Among the many articles written about leadership, how leaders develop, if they’re born with the ability to lead, how to nurture and mentor someone to become a leader, I’ve rarely seen one that mentioned the importance of fathers modeling leadership for their children.
Personally, wouldn’t be who I am today if it wasn’t for the lessons I learned from my dad. So, in celebration of Father’s Day and an acknowledgement of the profoundly important role fathers play in the development of their sons and daughters into leaders, I’d like to talk about my own father.
Clem Harland was the eldest son in a family of four children, one of whom died in infancy. His father was a lumberjack in Michigan’s Upper Peninsula, after toiling as a farmer in North Dakota for many years. When Clem’s father died, he had to leave school to begin providing for his mother and two sisters. He took up lumberjacking, the best income potential for the family.
His mother was sickly and died young.
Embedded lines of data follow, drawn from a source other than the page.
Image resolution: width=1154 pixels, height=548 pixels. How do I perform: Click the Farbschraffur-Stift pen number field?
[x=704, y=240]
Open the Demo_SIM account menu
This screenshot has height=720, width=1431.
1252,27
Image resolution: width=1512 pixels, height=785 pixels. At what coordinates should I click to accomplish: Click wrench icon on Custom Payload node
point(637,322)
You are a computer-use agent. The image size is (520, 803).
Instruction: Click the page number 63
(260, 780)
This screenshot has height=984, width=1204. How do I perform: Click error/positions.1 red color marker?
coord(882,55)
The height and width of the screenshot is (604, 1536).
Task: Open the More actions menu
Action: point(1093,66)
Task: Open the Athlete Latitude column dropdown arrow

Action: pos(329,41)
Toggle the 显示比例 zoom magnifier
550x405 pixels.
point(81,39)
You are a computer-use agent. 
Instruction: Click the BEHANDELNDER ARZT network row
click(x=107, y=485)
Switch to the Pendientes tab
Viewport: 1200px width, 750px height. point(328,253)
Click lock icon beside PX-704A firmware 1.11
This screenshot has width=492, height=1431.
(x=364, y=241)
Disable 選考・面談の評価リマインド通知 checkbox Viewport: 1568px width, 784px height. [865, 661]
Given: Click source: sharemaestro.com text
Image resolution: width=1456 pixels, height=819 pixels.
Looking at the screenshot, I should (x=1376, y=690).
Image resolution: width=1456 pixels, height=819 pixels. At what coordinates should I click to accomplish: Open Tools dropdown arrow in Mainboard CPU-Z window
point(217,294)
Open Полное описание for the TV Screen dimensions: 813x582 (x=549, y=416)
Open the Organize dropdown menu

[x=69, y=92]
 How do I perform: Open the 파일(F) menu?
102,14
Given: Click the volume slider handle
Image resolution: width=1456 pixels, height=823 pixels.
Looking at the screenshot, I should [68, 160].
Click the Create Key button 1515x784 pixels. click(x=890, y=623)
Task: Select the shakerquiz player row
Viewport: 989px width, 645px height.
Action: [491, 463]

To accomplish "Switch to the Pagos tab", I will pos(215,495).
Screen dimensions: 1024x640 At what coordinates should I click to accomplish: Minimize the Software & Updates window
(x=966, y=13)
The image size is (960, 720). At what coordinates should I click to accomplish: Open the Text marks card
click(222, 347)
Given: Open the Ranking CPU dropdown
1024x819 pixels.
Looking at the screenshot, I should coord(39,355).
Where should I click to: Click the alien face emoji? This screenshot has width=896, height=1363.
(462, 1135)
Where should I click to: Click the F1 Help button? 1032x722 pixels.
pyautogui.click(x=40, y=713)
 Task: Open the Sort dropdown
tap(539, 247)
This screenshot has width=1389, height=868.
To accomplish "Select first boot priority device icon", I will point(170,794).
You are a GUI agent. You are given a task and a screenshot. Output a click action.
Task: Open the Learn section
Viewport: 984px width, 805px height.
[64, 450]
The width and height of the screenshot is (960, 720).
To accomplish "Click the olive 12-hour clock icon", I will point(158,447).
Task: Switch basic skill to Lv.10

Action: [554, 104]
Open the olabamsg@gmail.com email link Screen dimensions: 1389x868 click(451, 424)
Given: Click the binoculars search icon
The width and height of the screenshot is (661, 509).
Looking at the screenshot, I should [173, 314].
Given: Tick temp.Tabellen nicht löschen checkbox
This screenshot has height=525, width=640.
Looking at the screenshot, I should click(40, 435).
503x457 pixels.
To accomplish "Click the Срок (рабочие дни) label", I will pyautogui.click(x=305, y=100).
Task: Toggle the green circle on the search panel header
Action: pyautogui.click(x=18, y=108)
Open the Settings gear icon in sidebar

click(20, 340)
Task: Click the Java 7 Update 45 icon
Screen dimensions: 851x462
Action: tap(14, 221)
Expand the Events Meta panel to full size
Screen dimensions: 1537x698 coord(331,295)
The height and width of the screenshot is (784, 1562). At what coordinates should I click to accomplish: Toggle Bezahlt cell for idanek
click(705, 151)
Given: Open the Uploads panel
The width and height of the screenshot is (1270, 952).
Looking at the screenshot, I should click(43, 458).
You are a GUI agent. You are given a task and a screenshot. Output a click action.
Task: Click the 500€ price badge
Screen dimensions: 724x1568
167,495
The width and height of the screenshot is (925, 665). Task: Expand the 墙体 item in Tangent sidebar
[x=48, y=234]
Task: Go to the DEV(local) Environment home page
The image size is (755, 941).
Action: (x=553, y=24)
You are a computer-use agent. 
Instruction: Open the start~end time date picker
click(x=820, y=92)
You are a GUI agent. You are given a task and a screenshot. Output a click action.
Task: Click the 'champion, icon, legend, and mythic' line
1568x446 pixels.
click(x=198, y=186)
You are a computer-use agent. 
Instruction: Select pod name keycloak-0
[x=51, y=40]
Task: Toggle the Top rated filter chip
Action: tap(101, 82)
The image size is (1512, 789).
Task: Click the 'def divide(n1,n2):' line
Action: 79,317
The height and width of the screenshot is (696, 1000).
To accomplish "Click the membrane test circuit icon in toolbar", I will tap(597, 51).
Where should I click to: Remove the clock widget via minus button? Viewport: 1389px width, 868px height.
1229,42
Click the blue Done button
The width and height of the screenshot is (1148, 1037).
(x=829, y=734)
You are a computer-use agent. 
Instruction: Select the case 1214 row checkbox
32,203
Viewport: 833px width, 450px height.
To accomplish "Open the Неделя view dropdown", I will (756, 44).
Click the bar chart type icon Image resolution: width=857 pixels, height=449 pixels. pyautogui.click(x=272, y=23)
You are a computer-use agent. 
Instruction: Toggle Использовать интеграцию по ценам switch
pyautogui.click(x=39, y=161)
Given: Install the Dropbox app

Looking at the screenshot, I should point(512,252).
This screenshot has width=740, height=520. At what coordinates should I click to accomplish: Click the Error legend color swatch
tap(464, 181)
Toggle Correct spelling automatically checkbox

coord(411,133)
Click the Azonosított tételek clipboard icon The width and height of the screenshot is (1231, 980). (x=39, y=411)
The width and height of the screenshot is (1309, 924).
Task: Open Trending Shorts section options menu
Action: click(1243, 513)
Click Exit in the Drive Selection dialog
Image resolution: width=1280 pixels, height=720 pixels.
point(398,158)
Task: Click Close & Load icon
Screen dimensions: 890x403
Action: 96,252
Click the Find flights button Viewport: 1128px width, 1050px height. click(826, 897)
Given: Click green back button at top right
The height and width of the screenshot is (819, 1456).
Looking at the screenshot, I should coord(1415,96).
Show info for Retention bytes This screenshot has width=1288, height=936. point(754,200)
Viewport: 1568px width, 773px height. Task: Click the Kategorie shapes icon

This left Clem the sole provider for his two sisters – and he put them both through college, sacrificing his own personal needs and putting the idea of getting married and starting his own family on hold for years.
Although Clem was born with a congenital heart defect and doctors told his parents that he probably wouldn’t live past his teens, nothing deterred the young man from pursuing life to the fullest.
Whether it was lumberjacking in the bitter cold, stinging rain and dangerous conditions (his father died by being crushed between logs jammed up in the water), working a second job as a musician, taking a third job as a cook, or staying up all hours to care for his dying mother, he persevered.
Years later, when he was 31, Clem got married to Mary Jean. By now, he lived next door to her in Grand Rapids, Michigan. They soon were the parents of one boy, lost several infants to miscarriage and finally welcomed their only surviving daughter, me, some four years after the birth of their son.
Clem worked in an automobile factory in Detroit, Michigan. He generally worked the graveyard shift, coming home just as my mother was headed off to work. His health continued to deteriorate, but he never let on.
“Everything you want to know is in here.”
While he never went back to school to finish his education, let alone go to college, he taught himself by reading books. When I was about five and asked my dad how he knew so many things, he closed the book on astronomy he was reading and pointed to it, saying, “Everything you want to know is in here.” I thought he was talking about the stars and planets, but he meant that knowledge is readily available to those with a desire to learn.
This was my first leadership lesson from my dad.
Another came following a heated fight I had with my brother. He broke my doll (we didn’t have much, and this was my favorite toy) and I beat on him with my little fists. He was much bigger and stronger than me and just laughed. I ran to my father crying that life wasn’t fair, boys were mean and I hated my brother.
My dad listened to my complaint and comforted me as best he could. He promised to fix dolly (and he did) and told me that I should never let others take advantage of me. Even though he didn’t condone fighting (and my brother had a stern talking-to from dad as a result), he believed that individuals have to stand up for themselves.
This important leadership lesson sticks with me today. A leader doesn’t back down just because there’s opposition. He or she takes a stand and leads by example.
When I was 12, I was fearful all the time. I was aware that my father wasn’t well. I’d heard my mother discussing how the factory put him on a sweeper’s job due to his poor health. But he was still the breadwinner and the factory took care of its employees.
I began having nightmares about my dad dying. I was so frightened that I didn’t dare tell him. All I could muster was a conversation where I asked what he wanted out of life, did he ever regret his choices, and was he happy?
“…Don’t let anyone or anything prevent you from following your dreams.”
His answer still brings me to tears. He said, “I have everything I ever wanted. You, your brother and your mother mean the world to me. As for my life, I am happy and blessed. What you need to know is that you can be whatever you choose to be. Don’t let anyone or anything prevent you from following your dreams.”
We even went to a local amusement park over the Fourth of July to celebrate his 52nd birthday. We screeched in glee as the cars lurched to the top of the roller coaster and flew downward with neck-straining fore.
My father was dead less than a week later. His death was massive coronary occlusion. He died on the job. The personnel people that came to the house to inform us said he died in seconds.
* * *
I also remember long walks on the beach of Lake Michigan, running up and down the sand dunes, catching and cleaning perch and whitefish after being on the frigid lake since before dawn.
And so much more.
All these things happened decades ago, but the memories are as vivid as if it was just yesterday.
My father taught me everything I ever need to know about leadership. Happy Father’s Day, Dad.